■ EXERCISE:
Reproduce the entries in the stretch from "The height and" through "(x=368, y=31)", renaming "refresh" to "reload" throughout and leaving everything else unchanged. Give only those lines, and omit the pictures.
════
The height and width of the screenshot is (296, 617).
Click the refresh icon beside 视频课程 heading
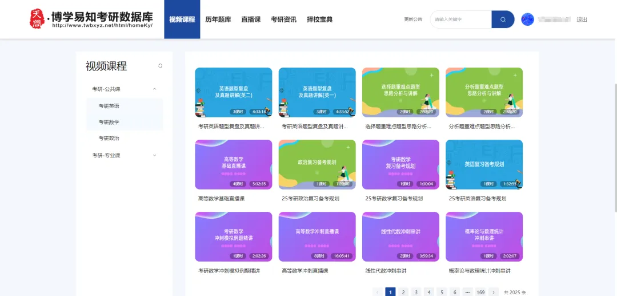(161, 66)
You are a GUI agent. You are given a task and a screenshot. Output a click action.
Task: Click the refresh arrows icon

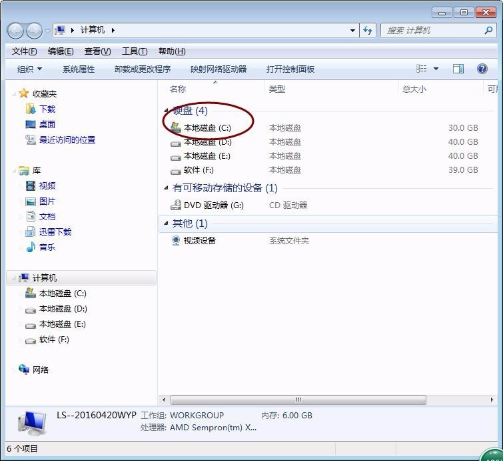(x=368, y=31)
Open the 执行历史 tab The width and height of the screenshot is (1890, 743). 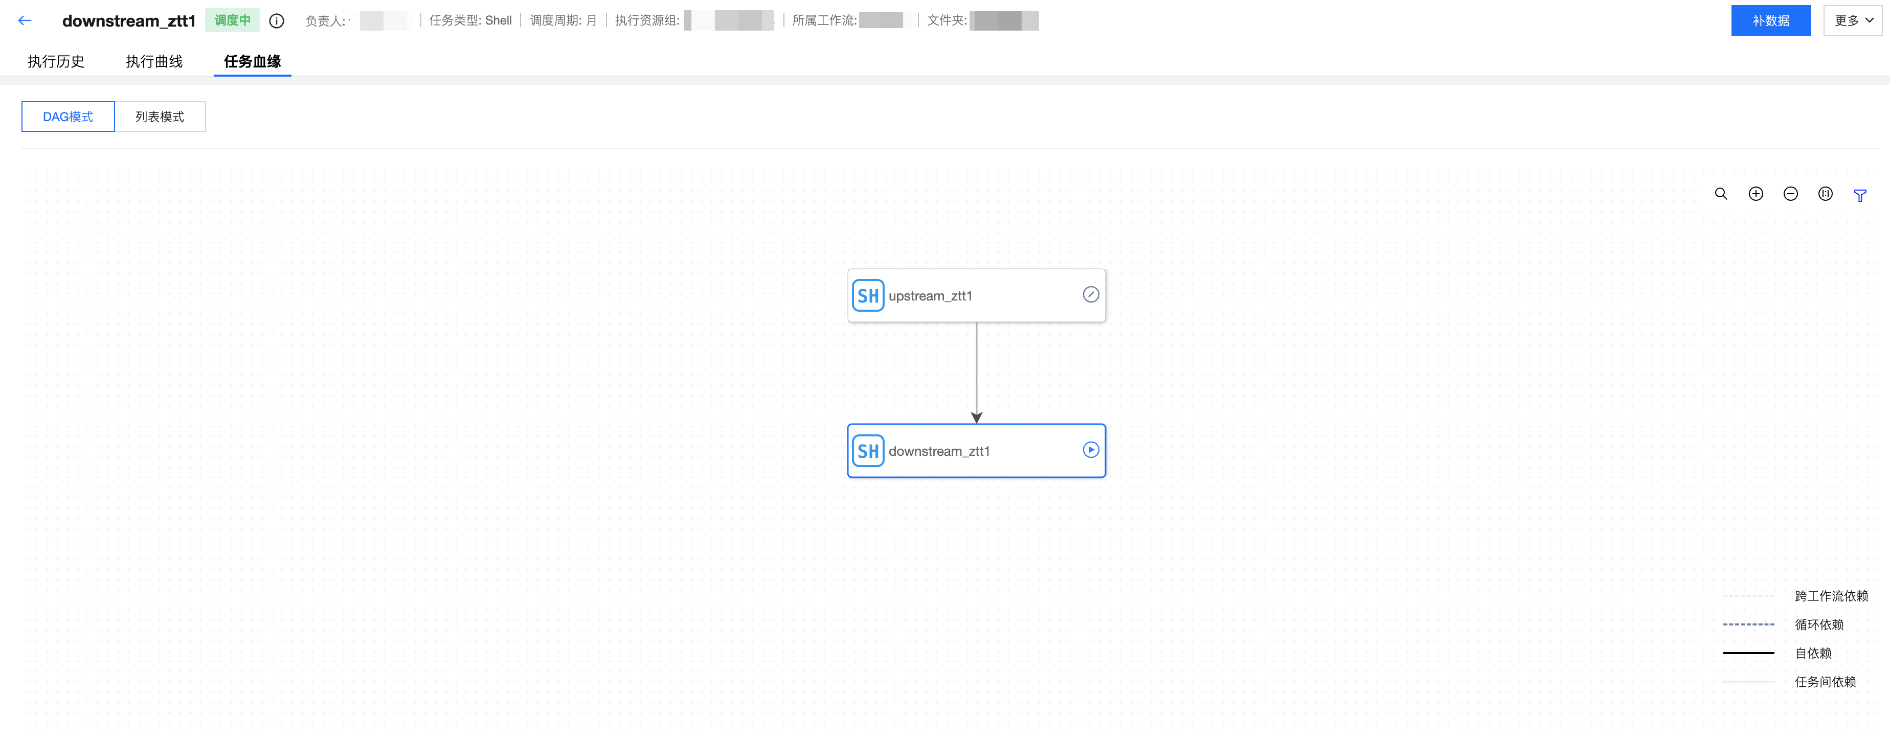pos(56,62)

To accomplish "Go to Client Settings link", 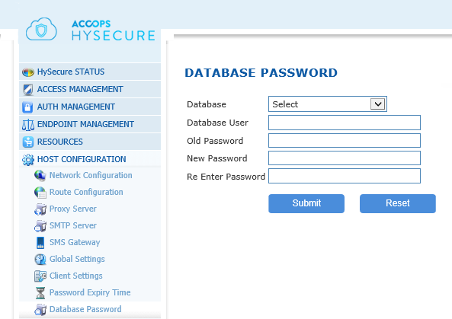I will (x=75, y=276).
════
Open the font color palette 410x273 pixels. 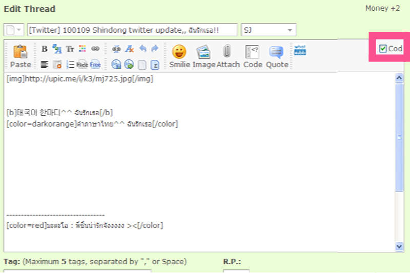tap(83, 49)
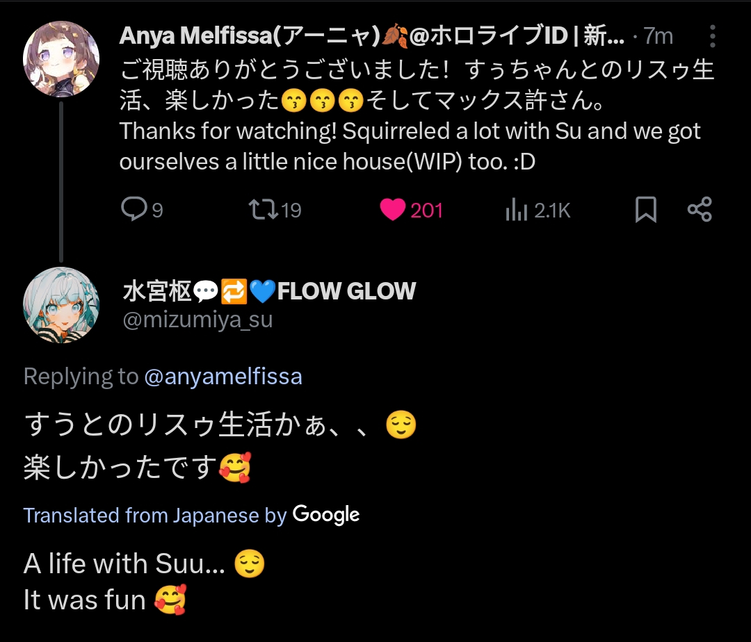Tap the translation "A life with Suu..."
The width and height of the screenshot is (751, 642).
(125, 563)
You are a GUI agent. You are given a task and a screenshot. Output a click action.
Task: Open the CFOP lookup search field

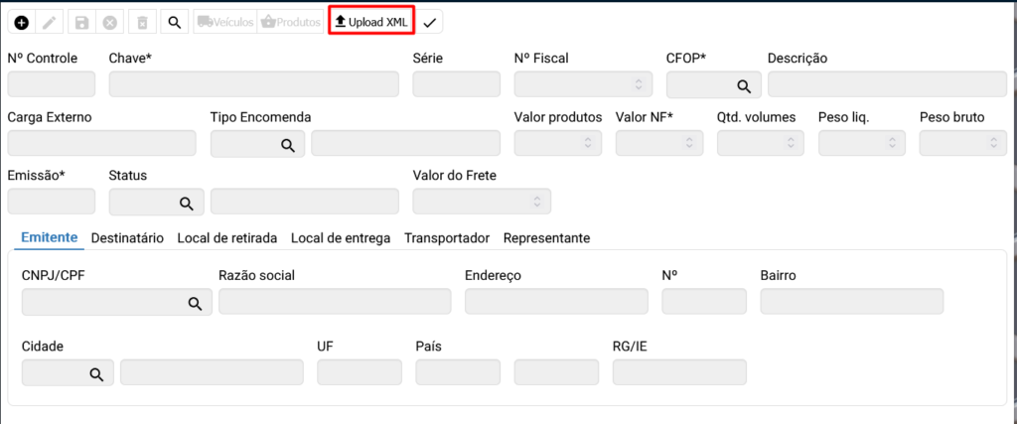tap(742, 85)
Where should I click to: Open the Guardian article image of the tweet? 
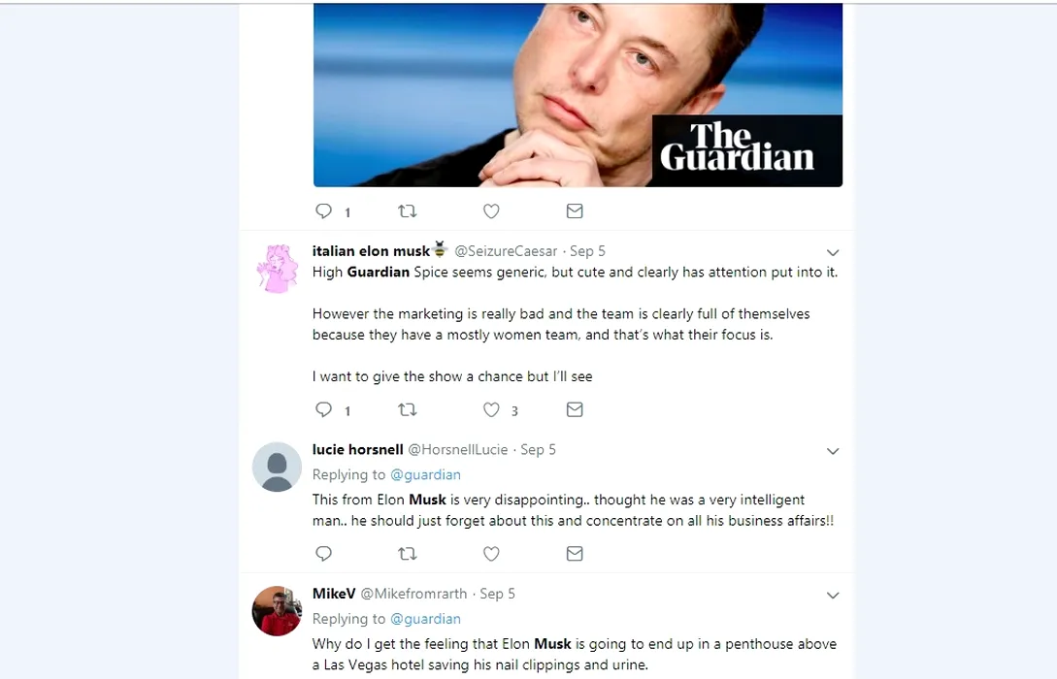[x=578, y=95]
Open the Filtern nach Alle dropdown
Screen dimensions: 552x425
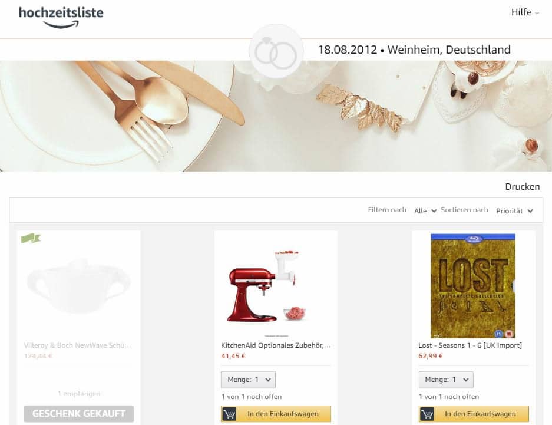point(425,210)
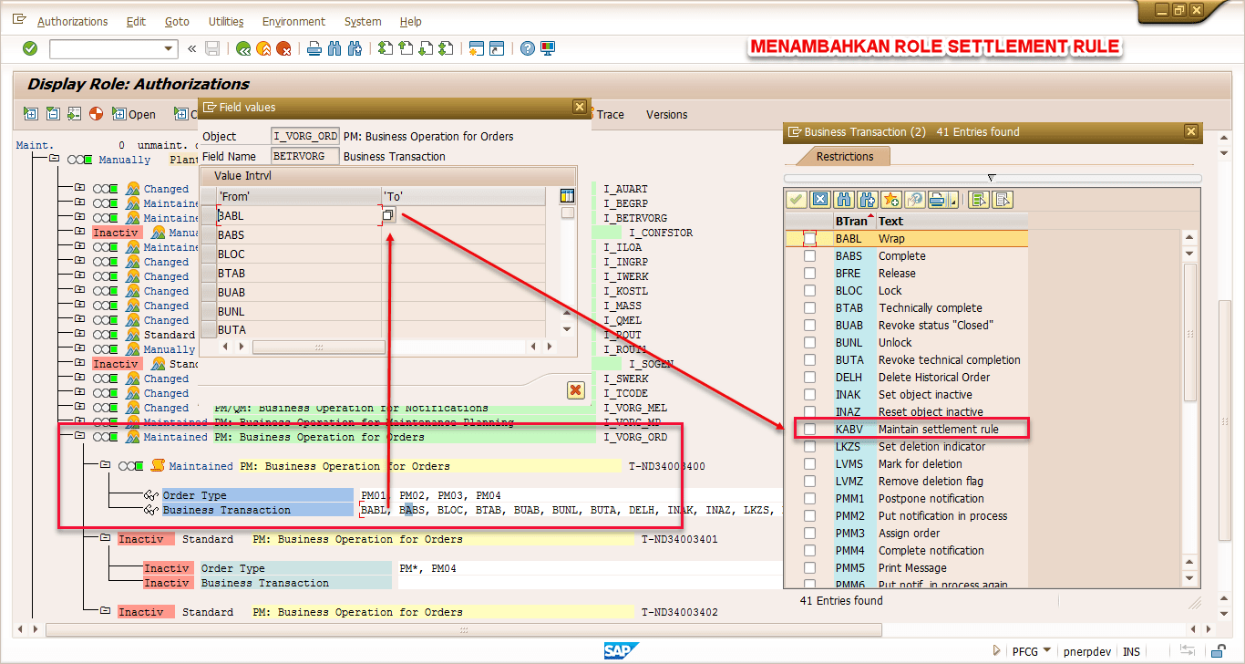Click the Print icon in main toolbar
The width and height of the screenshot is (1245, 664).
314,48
════
■ ANSWER TO THIS PROBLEM:
The height and width of the screenshot is (296, 617).
Click the reload icon beside 视频课程 heading
(161, 66)
You are a GUI agent. You are given a task and a screenshot. Output a click action.
Task: Click the reload arrows icon

(x=368, y=31)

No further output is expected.